_Required work_
Your job is to return every line in the data holding the string "agent".

Dataset entries:
────────

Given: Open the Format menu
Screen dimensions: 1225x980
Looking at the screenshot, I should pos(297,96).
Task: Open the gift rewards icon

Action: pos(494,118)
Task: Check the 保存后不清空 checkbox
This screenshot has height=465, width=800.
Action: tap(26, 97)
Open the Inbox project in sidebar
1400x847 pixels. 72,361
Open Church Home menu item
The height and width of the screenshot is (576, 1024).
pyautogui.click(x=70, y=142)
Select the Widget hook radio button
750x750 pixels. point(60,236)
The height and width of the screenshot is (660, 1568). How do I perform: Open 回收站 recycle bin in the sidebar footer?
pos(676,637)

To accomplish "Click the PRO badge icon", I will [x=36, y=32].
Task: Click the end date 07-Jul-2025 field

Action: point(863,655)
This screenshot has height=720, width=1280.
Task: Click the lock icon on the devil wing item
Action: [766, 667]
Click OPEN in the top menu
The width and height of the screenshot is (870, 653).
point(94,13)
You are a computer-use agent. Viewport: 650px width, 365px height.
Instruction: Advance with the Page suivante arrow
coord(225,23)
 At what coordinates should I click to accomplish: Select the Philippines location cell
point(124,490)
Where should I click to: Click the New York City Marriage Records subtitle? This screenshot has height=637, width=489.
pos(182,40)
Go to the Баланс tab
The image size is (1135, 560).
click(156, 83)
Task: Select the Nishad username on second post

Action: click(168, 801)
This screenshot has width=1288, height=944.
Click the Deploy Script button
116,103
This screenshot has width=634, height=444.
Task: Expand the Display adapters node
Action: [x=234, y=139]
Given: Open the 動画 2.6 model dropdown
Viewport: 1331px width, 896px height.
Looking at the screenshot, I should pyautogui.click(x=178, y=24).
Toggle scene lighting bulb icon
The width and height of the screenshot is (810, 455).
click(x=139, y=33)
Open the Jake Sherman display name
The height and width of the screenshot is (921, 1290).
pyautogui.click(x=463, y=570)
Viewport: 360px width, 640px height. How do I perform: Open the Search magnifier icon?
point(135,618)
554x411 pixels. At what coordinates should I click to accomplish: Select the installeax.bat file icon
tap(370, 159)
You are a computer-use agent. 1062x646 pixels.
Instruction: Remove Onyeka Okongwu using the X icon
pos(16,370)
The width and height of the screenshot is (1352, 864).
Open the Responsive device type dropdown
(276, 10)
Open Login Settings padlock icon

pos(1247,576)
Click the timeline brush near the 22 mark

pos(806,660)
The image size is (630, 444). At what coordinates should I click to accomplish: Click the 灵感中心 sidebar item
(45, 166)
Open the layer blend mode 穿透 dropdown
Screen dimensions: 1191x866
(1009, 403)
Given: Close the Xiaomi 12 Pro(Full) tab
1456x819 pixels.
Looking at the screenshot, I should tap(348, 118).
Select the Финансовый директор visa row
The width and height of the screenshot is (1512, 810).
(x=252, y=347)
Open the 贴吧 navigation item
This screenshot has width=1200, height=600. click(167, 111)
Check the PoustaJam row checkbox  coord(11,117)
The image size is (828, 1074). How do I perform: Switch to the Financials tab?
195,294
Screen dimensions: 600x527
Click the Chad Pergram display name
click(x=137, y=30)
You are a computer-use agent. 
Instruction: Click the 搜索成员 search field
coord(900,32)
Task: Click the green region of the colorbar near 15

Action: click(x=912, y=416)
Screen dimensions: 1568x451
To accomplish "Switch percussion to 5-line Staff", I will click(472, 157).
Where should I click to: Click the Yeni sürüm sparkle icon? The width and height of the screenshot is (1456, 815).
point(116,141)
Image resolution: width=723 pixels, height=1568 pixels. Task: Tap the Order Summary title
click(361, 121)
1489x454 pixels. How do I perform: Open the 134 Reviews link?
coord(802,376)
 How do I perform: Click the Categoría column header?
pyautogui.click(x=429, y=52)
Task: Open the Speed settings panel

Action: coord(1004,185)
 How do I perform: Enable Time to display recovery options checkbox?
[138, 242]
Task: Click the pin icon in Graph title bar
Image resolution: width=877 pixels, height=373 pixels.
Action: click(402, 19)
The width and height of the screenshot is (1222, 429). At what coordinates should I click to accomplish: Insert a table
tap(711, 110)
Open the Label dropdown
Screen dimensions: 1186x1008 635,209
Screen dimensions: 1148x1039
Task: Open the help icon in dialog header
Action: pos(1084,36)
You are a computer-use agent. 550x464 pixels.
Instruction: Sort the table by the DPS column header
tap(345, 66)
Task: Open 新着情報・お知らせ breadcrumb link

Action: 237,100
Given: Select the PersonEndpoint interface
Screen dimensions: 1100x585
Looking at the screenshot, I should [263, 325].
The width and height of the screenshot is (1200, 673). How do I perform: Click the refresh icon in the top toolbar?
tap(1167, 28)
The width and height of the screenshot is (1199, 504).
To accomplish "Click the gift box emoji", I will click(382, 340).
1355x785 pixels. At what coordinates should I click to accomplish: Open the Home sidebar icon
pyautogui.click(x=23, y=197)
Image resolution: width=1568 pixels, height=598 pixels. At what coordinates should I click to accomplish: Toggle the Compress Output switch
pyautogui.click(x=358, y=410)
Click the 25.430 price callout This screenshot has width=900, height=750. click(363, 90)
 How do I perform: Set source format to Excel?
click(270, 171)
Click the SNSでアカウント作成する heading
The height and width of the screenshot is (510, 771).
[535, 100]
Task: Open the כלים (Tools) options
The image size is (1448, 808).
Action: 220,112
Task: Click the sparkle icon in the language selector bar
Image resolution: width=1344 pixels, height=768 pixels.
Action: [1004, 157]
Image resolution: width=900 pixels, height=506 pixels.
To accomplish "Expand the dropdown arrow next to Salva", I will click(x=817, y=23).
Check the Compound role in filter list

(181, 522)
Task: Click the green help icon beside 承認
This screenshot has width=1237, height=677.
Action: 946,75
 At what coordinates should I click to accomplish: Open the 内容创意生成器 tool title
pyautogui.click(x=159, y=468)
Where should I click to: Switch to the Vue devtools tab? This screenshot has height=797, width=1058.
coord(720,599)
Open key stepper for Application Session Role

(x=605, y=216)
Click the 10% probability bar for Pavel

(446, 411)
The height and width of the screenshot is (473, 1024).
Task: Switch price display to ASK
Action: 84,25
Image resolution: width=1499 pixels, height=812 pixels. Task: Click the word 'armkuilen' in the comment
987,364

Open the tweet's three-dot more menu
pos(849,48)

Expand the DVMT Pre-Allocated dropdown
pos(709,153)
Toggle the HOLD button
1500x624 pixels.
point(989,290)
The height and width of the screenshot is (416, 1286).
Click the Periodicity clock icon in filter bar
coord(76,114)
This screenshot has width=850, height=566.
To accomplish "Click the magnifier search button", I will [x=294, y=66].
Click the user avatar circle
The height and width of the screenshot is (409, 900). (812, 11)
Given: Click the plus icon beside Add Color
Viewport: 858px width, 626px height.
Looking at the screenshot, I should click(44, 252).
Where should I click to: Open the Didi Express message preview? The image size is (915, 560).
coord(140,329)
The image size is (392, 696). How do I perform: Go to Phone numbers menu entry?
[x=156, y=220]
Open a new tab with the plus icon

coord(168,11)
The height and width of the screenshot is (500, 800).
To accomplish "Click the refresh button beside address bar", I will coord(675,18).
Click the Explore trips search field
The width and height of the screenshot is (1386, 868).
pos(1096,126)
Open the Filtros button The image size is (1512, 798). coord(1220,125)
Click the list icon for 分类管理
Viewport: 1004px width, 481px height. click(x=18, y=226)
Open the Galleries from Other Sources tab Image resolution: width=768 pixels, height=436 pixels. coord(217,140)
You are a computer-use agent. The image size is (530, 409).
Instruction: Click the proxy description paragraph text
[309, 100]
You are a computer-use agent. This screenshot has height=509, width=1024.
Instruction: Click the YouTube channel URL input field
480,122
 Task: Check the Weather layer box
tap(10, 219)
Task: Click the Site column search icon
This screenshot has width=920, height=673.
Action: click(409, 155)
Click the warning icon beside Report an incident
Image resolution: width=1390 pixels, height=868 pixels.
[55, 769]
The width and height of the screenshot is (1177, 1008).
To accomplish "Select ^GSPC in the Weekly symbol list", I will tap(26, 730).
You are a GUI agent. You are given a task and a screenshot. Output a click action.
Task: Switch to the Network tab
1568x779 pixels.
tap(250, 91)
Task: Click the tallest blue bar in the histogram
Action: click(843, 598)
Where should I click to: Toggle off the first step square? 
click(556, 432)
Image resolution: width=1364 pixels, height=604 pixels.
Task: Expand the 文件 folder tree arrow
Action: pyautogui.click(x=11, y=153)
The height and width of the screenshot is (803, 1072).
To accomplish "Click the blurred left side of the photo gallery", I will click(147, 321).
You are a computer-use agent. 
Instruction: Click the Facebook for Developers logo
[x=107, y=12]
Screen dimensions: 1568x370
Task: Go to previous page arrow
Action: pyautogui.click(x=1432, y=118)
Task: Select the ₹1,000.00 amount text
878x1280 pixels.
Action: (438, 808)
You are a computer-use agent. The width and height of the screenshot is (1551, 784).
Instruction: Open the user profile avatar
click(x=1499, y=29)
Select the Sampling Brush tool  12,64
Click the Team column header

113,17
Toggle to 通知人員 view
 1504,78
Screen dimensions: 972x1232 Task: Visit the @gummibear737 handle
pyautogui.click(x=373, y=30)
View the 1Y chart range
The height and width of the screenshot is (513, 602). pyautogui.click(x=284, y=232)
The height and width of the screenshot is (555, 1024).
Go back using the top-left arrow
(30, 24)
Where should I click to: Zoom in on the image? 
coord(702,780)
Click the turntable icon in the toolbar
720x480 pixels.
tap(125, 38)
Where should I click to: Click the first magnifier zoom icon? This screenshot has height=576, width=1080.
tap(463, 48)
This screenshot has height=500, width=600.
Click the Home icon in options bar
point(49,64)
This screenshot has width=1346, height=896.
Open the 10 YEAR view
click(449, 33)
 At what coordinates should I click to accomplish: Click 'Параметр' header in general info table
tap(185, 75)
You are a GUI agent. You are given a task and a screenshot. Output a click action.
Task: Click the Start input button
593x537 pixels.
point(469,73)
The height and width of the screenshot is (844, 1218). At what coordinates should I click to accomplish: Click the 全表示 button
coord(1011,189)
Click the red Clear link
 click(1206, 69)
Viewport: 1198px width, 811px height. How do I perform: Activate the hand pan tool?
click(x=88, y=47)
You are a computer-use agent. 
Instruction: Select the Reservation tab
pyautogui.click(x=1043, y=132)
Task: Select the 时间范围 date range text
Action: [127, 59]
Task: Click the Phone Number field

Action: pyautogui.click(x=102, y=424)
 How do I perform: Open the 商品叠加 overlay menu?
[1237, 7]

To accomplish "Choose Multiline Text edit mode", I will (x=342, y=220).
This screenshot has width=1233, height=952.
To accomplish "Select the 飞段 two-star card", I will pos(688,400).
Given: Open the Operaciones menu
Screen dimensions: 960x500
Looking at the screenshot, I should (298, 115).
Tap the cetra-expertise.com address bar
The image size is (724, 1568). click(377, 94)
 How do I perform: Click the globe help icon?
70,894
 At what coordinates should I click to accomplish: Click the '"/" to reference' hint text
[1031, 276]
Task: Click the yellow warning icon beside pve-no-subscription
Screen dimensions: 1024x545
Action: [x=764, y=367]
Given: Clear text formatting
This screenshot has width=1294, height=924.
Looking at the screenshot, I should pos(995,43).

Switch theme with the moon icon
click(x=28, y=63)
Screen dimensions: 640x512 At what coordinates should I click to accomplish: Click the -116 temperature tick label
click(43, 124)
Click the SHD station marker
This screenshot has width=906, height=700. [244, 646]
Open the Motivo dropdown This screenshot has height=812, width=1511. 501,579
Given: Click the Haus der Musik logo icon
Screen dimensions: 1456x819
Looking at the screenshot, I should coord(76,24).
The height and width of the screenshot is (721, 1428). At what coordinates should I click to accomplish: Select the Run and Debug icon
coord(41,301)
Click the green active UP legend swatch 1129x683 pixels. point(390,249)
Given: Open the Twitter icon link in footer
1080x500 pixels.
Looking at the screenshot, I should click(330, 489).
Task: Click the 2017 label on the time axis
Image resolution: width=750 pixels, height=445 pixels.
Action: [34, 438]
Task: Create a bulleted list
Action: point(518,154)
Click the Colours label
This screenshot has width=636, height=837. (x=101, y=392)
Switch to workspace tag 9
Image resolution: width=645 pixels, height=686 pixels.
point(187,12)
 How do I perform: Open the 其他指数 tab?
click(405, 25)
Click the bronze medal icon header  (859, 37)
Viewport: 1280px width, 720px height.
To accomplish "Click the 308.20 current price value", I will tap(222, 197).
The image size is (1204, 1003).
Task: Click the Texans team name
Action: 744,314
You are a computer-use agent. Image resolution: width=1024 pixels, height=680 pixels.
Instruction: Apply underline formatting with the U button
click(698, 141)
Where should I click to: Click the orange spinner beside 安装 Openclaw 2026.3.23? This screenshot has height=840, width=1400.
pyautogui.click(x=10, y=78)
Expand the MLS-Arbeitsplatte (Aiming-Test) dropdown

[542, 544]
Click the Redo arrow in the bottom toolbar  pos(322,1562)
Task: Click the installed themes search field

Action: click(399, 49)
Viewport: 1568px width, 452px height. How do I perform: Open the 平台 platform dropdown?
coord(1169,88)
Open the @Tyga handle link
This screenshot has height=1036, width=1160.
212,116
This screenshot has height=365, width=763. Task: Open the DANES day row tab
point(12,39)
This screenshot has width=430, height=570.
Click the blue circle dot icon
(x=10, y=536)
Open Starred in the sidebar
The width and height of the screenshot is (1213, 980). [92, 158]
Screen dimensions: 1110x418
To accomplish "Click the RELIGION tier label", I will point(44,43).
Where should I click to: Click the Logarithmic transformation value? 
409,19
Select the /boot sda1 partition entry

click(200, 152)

────────

_Response box_
You are a computer-use agent. Viewport: 650px width, 365px height.
You are a computer-use agent. 1062x646 pixels.
You are a computer-use agent. 
You are a computer-use agent. 550x464 pixels.
You are a computer-use agent. The image size is (530, 409).
You are a computer-use agent. This screenshot has height=509, width=1024.
You are a GUI agent. You are given a task and a screenshot. Output a click action.
You are a computer-use agent. 
You are a computer-use agent. The width and height of the screenshot is (1551, 784).
You are a GUI agent. You are given a task and a screenshot. Output a click action.
You are a computer-use agent. 
You are a computer-use agent. Image resolution: width=1024 pixels, height=680 pixels.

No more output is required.